I told you I would post a review as soon as I saw Angels & Demons. Sorry it took so long...
It's really easy to see this movie as an apology by Ron Howard (henceforth referred to as Opie) to the Church for The Da Vinci Code, but I don't really think that's the case. It does, in a sense, redeem Opie from the heretical claims in the previous movie, but I believe the intent was not so much to apologize as it was to tell an intriguing story about a man returning to help the very institution his previous research ended up undermining. And this he did well.
Let's get this out of the way: I understand that Angels & Demons is, as The Da Vinci Code, a book by Dan Brown. I've heard different things about the relationship between the two books, that A&D is a prequel to Da Vinci and so forth, but I honestly don't have a clue how the books read or in what order they go because I never read. Ok, I don't never read, but I just haven't read these books. Nor am I very interested in Dan Brown material in general. This review is about the movie as a separate entity.
As a thinker in general, I am automatically attracted to Langdon's (Hanks) profession. It's always intriguing to me to see symbols with hidden meanings come together like a jigsaw puzzle. This doesn't always translate well to film, but I think they did it well in this case. Much of the exposition was done while they were rushing off to save the next victim or find the anti-matter container. That said, exposition is never really the most exciting part of the movie. Interesting, maybe, but not exciting. There are only so many gimmicks you can pull out of your hat before you start thinking "alright, you got the clue, let's move on."
As a Christian I was relieved to see the over-all message of the film was that religion and science are not mutually exclusive. They are not like matter and anti-matter which annihilate each other on contact. The Church is portrayed in a relatively good light in this movie. While they do strive to keep some secrets and are chastised for doing so, it's not ultimately for malicious reasons. There is a great line of dialog delivered by one of the bishops portrayed by actor Armin Mueller-Stahl: "Religion is flawed because we are flawed. That includes me." (That's probably not exactly what he said, but it's close enough.) This is true. Religion, as a separate entity from God himself, is a flawed human institution and should not be used as measure by which to gauge the worthiness of the object of worship. As evangelist Ravi Zacharias always says: "You cannot judge any worldview [or religion] by its abuse." And just because early Church leaders saw science as a threat and abused their power to stifle scientific voices does not mean that science is indeed threatening to the church. The two can easily work in harmony.

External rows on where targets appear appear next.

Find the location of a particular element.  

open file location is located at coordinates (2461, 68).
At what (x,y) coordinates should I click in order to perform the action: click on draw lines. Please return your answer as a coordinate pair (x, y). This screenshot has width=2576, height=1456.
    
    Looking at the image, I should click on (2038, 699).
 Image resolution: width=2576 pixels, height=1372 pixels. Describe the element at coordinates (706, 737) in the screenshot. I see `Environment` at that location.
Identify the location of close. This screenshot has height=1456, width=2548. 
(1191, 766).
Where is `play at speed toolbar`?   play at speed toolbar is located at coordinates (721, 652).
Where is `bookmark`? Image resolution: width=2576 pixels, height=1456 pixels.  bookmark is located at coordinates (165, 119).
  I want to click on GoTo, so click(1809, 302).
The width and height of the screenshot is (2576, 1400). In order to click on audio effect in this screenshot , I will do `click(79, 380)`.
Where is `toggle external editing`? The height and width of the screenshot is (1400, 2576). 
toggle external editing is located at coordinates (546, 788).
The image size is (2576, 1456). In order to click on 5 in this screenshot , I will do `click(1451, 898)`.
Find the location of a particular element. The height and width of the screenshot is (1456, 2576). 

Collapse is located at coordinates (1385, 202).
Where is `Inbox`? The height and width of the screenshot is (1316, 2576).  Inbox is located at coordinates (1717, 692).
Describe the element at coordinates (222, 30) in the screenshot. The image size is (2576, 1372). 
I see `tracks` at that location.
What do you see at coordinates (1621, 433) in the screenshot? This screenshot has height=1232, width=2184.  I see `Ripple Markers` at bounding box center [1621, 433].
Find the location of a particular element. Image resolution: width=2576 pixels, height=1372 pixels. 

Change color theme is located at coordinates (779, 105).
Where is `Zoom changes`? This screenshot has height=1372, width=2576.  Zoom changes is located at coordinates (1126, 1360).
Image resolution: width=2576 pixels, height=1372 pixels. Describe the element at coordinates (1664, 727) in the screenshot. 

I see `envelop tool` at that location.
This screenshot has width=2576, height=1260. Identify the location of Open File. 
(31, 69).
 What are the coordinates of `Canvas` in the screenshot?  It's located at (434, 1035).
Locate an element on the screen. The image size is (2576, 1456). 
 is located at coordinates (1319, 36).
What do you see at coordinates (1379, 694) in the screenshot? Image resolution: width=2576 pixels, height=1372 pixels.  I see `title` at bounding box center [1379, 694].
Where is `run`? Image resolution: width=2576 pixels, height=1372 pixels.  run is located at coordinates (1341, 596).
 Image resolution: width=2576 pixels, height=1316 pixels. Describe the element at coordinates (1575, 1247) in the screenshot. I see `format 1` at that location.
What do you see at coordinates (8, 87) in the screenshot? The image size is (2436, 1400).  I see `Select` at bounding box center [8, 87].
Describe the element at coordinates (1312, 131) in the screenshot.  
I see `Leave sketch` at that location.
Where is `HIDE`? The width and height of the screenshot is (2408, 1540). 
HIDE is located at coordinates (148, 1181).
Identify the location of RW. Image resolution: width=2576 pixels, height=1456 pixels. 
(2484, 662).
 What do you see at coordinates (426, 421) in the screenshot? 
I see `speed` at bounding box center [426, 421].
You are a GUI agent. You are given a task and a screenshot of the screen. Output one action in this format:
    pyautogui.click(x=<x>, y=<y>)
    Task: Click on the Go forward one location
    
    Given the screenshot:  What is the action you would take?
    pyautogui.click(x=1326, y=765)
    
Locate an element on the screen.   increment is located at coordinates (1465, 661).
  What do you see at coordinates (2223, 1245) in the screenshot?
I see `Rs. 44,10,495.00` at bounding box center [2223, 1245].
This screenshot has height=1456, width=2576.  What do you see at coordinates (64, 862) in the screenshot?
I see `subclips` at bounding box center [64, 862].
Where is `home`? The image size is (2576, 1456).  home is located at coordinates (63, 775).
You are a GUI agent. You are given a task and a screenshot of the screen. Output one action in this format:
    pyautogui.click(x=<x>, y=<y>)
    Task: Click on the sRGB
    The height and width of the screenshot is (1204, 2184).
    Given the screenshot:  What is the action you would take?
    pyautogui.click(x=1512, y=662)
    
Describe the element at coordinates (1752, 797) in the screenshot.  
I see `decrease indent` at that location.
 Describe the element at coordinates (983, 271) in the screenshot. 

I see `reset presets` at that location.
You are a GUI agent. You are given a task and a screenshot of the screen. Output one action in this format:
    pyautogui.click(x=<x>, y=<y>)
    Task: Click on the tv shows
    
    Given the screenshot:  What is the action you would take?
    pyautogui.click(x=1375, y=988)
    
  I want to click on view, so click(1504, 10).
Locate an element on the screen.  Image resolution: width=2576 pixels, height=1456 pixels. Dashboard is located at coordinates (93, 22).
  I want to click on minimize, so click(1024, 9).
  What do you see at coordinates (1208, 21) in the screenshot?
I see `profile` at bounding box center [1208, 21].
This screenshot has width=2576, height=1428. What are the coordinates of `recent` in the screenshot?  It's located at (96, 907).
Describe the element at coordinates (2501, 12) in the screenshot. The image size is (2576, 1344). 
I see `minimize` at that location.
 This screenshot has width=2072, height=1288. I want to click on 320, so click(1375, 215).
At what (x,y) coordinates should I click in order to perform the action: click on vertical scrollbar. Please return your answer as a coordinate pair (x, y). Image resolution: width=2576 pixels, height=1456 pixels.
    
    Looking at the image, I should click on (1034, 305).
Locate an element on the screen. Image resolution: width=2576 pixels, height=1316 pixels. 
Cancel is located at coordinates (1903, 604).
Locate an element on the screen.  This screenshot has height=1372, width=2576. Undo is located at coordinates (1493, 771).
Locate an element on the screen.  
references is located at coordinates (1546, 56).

The production value of the movie was impressive. The cinimatics left nothing behind. Opie is a great director, and I would expect nothing less of the way one of his movies looks. In this particular story, the actors never really had a good chance to shine. Not that they didn't do well, but there was nothing really impressive about Langdon telling us all about symbology or the doctor following him around only to tell them the bomb is going to explode sooner than she expected. I think the best bit of acting in this film was done by Ewan McGregor who played the part of a priest that was very special to the Pope who died in the beginning of the film. Without giving away too much, the part required a lot of un-preist-like qualities that I think Ewan pulled off very well.
In all, I liked the movie. And that's me speaking as both a Christian and a movie geek. After you see Up, Angels & Demons is a good next stop.